[[ RECORDS SHOWN, beginning ]]

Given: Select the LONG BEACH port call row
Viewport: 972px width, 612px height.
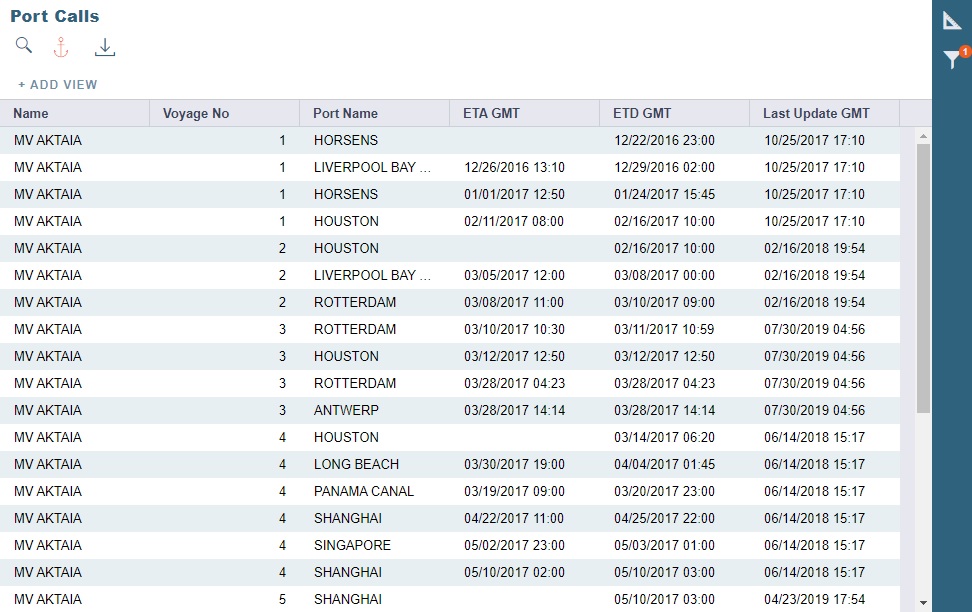Looking at the screenshot, I should [400, 464].
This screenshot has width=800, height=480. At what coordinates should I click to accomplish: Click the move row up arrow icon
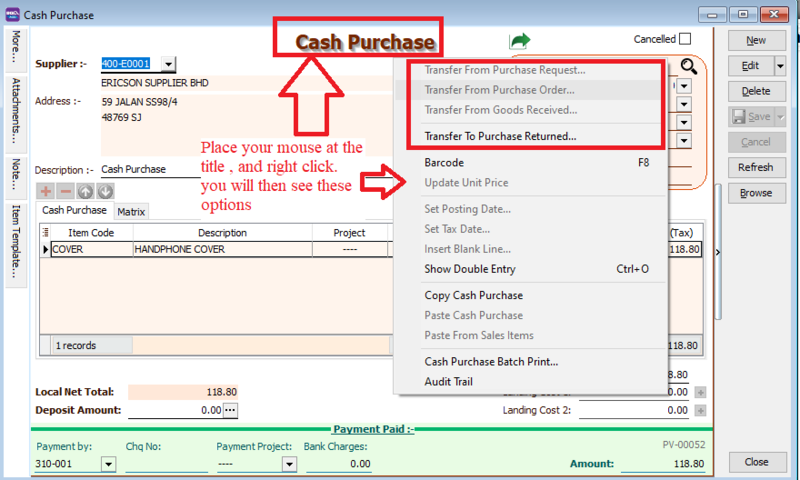[85, 191]
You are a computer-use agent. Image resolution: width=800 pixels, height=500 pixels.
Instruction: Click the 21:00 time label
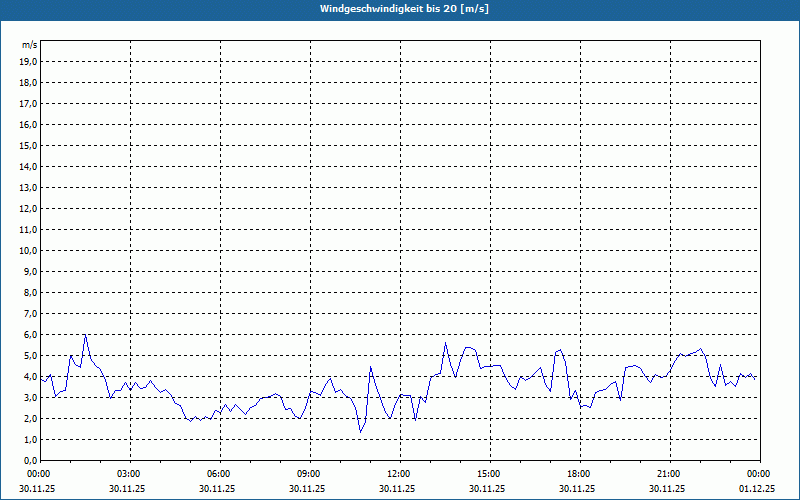(669, 474)
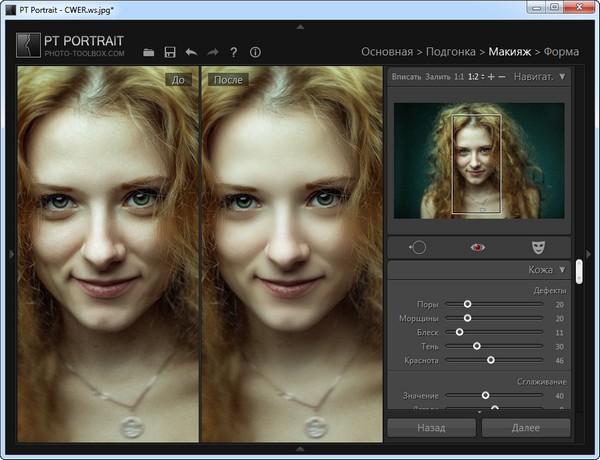Select the skin brush circle tool
The height and width of the screenshot is (460, 600).
tap(418, 247)
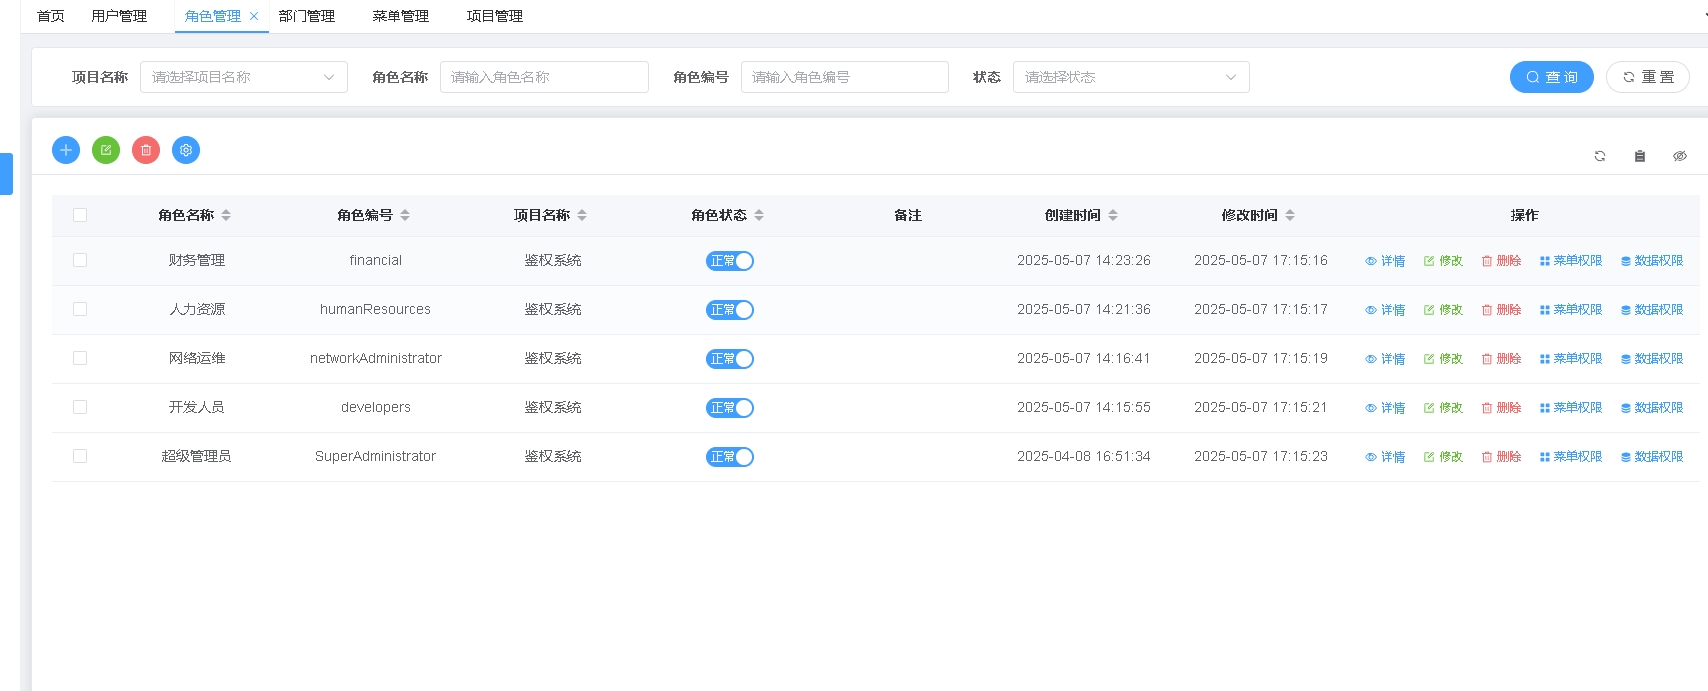Click the 角色名称 input field
The width and height of the screenshot is (1708, 691).
pos(544,77)
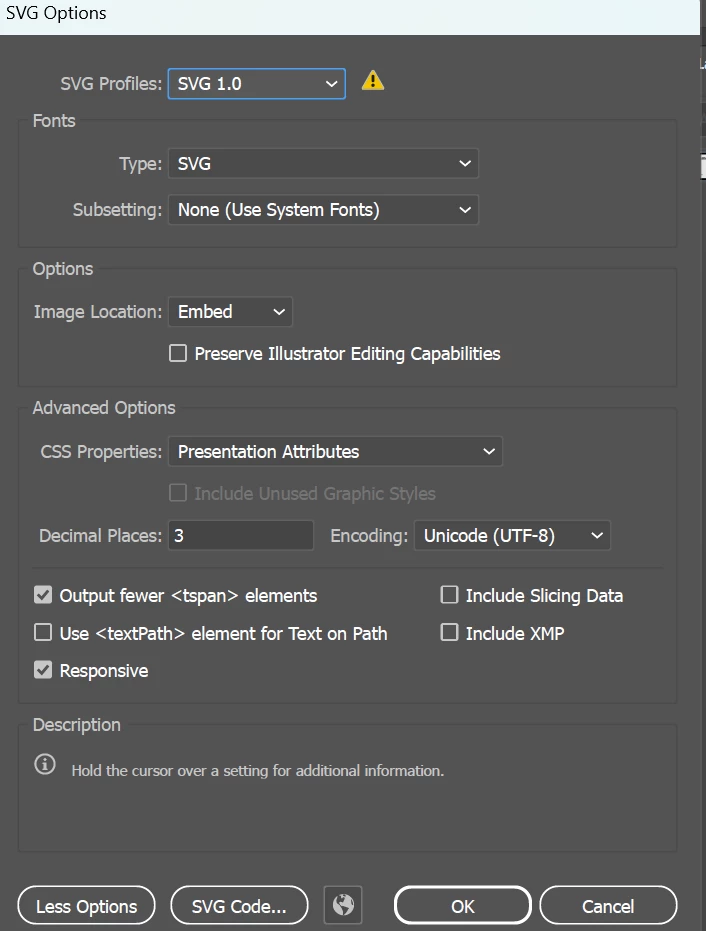This screenshot has height=931, width=706.
Task: Disable the Responsive checkbox
Action: click(43, 670)
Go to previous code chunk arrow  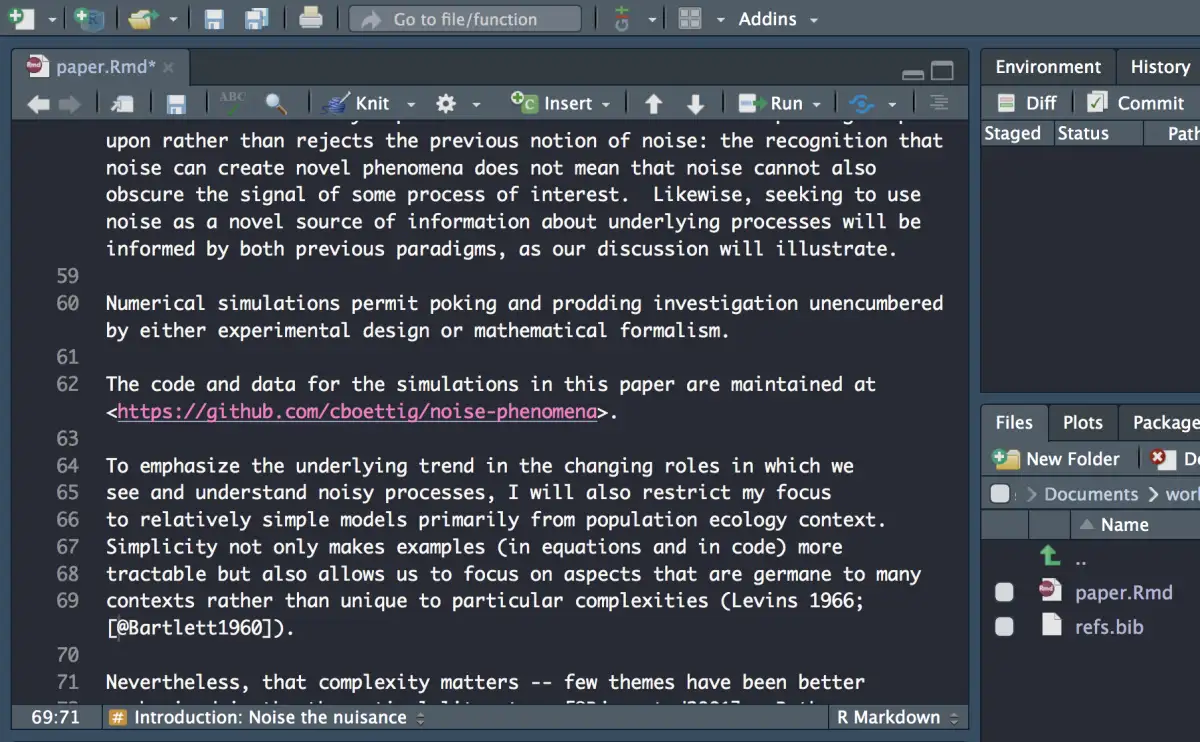654,103
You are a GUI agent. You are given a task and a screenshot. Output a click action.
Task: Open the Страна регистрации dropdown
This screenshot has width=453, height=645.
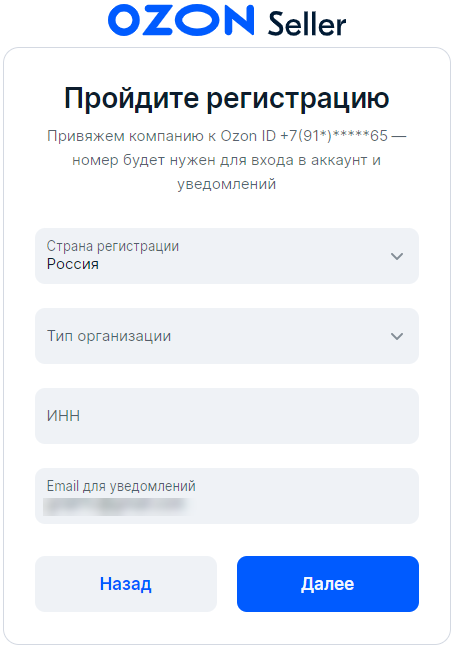pyautogui.click(x=227, y=256)
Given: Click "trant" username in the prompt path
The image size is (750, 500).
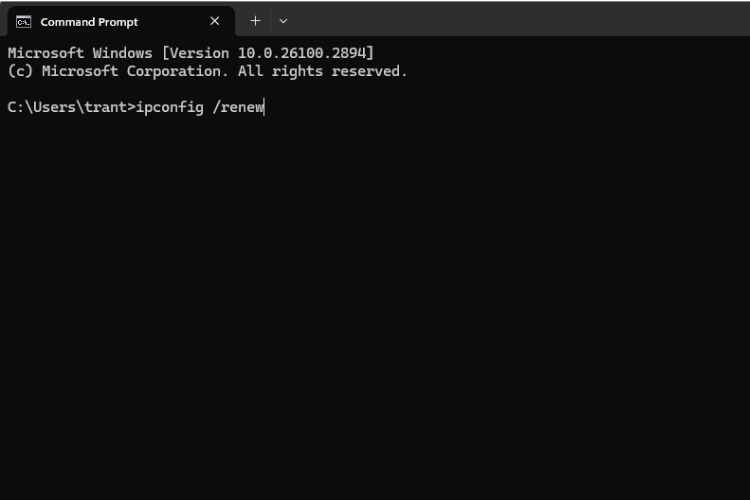Looking at the screenshot, I should [106, 107].
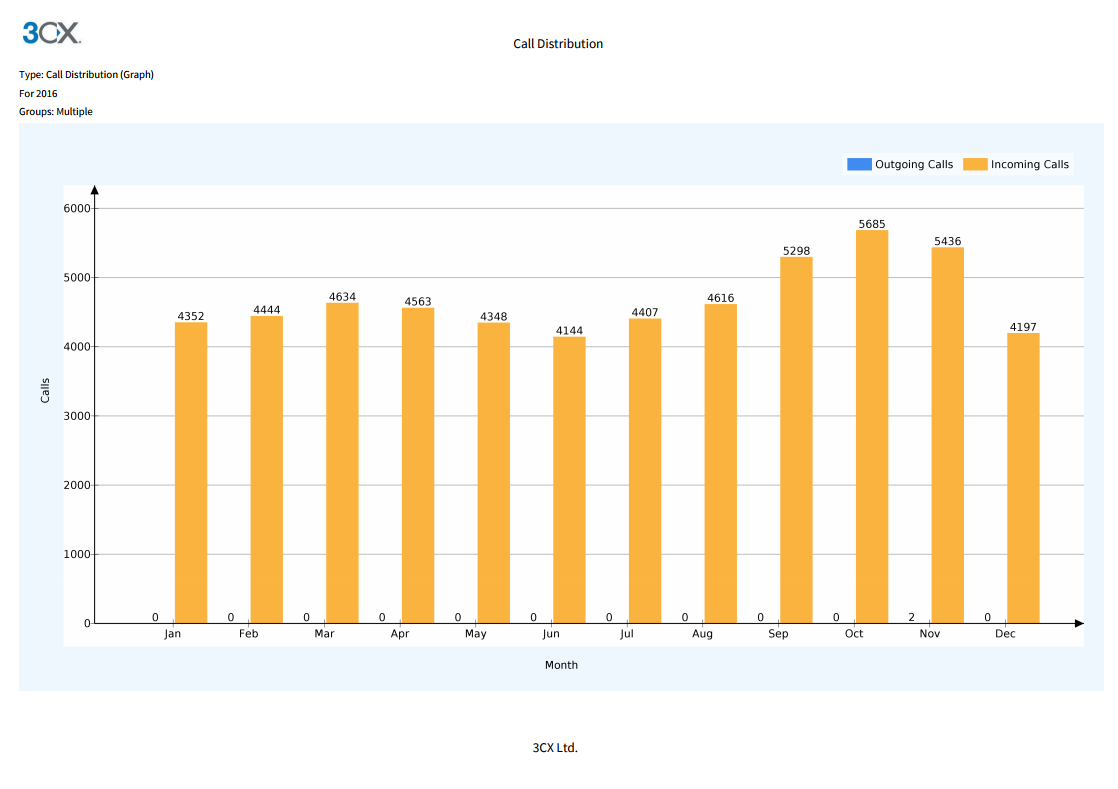Click the 3CX logo
Image resolution: width=1118 pixels, height=789 pixels.
(51, 33)
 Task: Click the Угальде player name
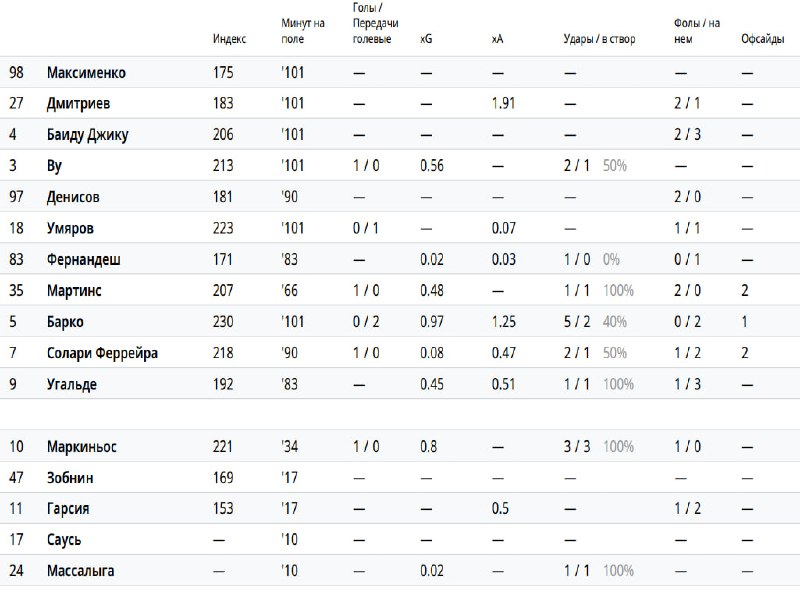pos(72,383)
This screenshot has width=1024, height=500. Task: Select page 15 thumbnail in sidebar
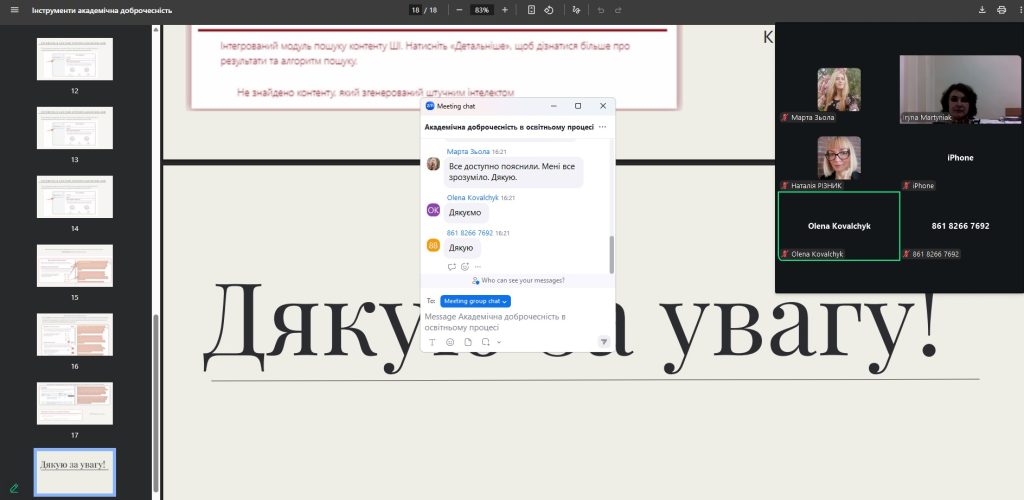(x=75, y=267)
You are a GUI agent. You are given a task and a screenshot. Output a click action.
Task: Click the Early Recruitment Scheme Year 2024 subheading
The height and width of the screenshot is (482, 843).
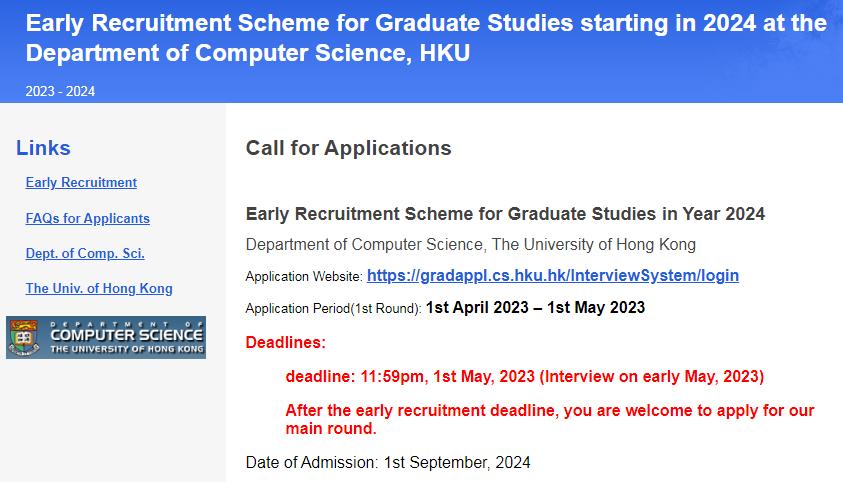[x=505, y=214]
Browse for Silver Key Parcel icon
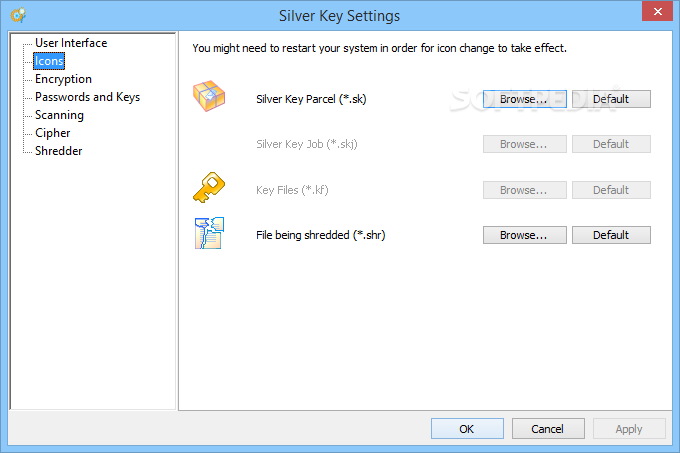 (x=525, y=99)
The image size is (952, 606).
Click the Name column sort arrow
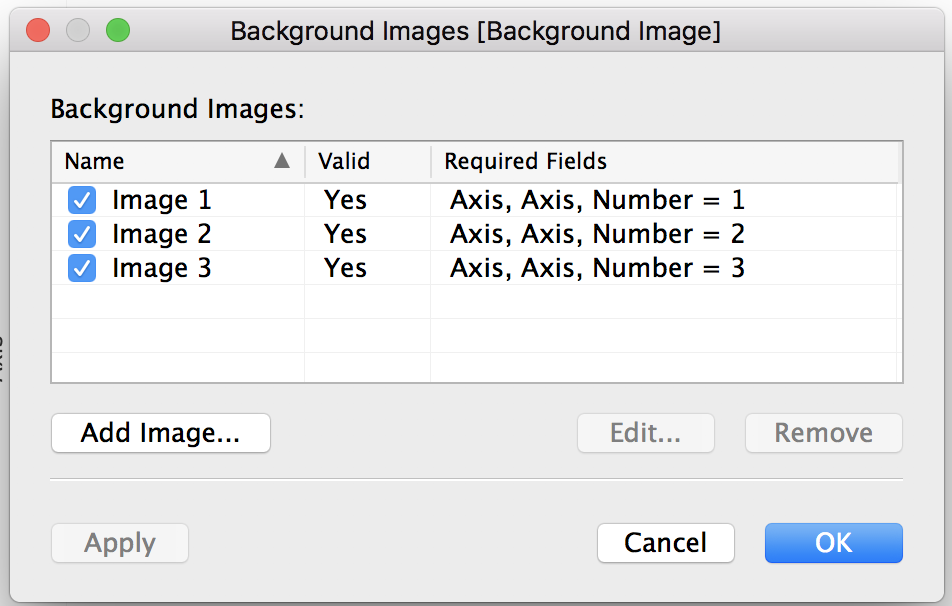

[[ RECORDS SHOWN, end ]]

TASK TO CARRY OUT: Without the pictures, transcribe the lines from the one containing "The image size is (952, 606)." through the end of the data, exactly and only those.

EXERCISE SOLUTION:
The image size is (952, 606).
Click the Name column sort arrow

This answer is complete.